Ultimately, Williams made 16 different containers out of local biodegradable materials, including clay bowls, cedar boxes, felted bags and fire-hardened bamboo. Community members donated many of these materials, all of which hold up well in rain, snow and the humidity of Virginia summers.

She sealed the cases with local beeswax and placed each piece in the location referred to in its poem. “This included hauling two of the pieces up to the trees in an area we call the Beech Grove, which is on a ridgeline, because those trees would have been taken down by the pipeline,” she says.

As soon as the project was installed in the field, she had a documentary photographer take pictures of each piece, which she submitted as a collective eco-art trail for copyright registration with the U.S. Copyright Office.

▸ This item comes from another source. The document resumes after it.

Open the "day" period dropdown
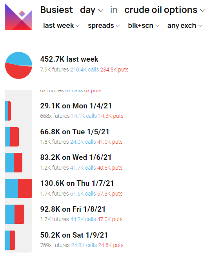Viewport: 218px width, 260px height. 92,10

“As a maker you own the copyright as soon as you make it, but you register that copyright if you anticipate some kind of legal issue,” she says, which is an important distinction for artists-turned-activists.

Because land art derives its meaning from its precise location, an eminent domain lawyer would likely recognize that you can’t just put it somewhere else and maintain its value.

So does the theory work in practice?

Hard to say, because no precedent exists and Williams’ work hasn’t been put to the test. Though she’s collecting examples of successful art-as-environmental-protest tactics, she points to the fact that most battles are won by fights on multiple fronts.

“When we learned that the preferred route [of the pipeline] was now not going to run across this land, I felt it essential to keep up the fight to help other landowners and other people,” she says. “I also don’t trust Dominion; that they won’t move it back.”

Williams wants to inspire others to consider land-art protests of their own. “The best-case scenario is that the energy companies wake up and realize the future lies in renewables, and if they want to do their shareholders a favor, they will move in that direction with all of their money and their R&D and their publicity,” she says.

All proceeds from Walking Wildwood Trail: Poems and Photographs, a book of poetry and photography documenting her project, benefit Friends of Nelson and Wild Virginia. The significance, she hopes, reaches everyone.

“The words of poets speak to people’s hearts, she says. “It allows them to figure forth their own attachments to the trees and the water and the land.”